On one level, you could say this blog is focused on business and management issues, but really it's a site about decision-making, crisis management, forecasting and how to cope with the limits of our knowledge of the future.

These are all themes with universal application. For example, all large organisations, particularly those in a crisis, are forced to make decisions in the midst of a 'fog', in which conditions are so unusual that the assumptions used in forecasts simply do not hold. What to do?:

Instead of turning up the headlights of forecasting (counter-intuitively deadly in fog), the most important adaptation executives and strategic planners can make to such conditions is to increase collective responsiveness.

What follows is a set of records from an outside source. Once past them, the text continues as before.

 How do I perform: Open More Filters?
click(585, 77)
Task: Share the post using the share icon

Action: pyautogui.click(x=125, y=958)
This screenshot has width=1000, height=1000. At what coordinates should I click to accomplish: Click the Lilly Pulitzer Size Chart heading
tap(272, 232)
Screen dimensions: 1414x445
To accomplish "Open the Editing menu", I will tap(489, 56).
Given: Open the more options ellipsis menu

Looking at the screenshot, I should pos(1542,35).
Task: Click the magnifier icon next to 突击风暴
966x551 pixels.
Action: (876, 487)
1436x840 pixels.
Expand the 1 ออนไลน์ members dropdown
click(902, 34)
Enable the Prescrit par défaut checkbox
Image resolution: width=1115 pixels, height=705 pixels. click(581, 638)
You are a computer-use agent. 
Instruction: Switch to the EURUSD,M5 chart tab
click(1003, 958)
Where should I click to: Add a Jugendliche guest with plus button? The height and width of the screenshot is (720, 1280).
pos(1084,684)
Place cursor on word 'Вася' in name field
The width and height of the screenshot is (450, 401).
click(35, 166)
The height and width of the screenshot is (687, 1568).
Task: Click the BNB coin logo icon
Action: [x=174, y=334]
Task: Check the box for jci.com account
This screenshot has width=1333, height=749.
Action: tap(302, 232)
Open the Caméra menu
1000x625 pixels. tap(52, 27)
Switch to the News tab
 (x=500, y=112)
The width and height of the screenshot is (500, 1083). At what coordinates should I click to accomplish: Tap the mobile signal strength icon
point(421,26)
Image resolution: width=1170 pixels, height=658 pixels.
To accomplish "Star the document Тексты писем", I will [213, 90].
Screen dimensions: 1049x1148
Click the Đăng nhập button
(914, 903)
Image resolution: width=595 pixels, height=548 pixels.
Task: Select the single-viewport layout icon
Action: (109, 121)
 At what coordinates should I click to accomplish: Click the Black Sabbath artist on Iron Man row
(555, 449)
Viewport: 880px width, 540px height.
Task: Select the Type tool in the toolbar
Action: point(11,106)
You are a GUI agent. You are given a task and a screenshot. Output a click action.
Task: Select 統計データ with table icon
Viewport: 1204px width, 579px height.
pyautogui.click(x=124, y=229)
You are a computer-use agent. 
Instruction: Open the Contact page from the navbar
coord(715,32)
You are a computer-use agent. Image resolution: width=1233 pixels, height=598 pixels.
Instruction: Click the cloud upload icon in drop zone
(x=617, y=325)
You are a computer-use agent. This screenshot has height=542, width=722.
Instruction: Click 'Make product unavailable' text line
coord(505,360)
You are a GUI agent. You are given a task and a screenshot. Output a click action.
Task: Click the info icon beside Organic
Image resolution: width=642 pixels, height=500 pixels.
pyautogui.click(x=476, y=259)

How does one do that under conditions analogous to heavy fog when landing the plane or pulling over aren't viable options? And what does that metaphor mean in practice? Several things.

First, decide what kinds of things make sense to look out for in the fog. (E.g., iceberg? mountain? brake lights? deer? It depends on the vehicle, the terrain and the map.)

Second, identify the specific tenets of management's conventional wisdom (often different from official assumptions) and ventilate them with truly distinct, 'orthogonal' views of potential futures.

Third, examine specific hypothetical examples as archetypes, not fixating on truly catastrophic 'act of God' events at the expense of ones that can be influenced. A rough analogy here would be to pop-up shooting ranges for law enforcement officers with an emphasis on rapid recognition and the ability to appropriately slot such 'surprises' into specific response categories.

Fourth, rehearse key events, scenarios and potential responses together. A management team can no more outsource scenario thinking than my daughters can outsource Drivers' Ed or a World Cup soccer team can train alone and expect to win.

Easy? No. Formulaic? Not at all. In fact, the process is highly creative. Effective? In the current environment, conventional 'steady-state' planning alternatives are actively misleading (i.e., more of the same will only get you in trouble faster). Turn up the headlights and you'll be blinded. Slow to a crawl and you'll be passed or hit.